EXERCISE DESCRIPTION:
If a line below holds the word "Deusto", count it; then say how many such lines there are and nothing else.

Stored records:
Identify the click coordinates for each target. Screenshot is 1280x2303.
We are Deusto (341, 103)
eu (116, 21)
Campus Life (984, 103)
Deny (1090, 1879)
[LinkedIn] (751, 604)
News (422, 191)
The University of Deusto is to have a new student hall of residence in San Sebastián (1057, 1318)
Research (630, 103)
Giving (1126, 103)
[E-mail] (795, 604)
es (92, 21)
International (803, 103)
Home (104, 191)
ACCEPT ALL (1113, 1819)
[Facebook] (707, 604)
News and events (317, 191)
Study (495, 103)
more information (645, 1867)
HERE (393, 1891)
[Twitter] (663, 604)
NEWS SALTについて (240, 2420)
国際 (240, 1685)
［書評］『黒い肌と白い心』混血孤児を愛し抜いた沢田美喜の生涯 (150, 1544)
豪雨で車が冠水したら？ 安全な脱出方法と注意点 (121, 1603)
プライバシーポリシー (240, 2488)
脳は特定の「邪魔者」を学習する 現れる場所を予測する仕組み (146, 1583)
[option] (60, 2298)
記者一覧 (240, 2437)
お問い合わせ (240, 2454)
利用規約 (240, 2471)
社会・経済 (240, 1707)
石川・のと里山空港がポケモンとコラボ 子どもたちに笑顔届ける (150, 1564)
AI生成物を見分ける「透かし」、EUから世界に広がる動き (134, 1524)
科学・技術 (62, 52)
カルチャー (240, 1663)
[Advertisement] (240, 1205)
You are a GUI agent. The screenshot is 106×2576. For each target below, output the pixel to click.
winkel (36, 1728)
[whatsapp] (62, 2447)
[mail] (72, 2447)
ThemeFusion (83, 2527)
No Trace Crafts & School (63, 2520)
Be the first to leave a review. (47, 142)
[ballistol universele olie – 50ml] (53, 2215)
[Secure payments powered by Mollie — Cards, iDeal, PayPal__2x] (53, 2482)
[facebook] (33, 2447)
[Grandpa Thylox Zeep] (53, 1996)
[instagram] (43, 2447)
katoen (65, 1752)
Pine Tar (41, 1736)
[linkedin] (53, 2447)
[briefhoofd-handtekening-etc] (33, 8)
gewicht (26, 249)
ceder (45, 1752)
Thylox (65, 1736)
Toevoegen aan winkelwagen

TASK RESULT:
2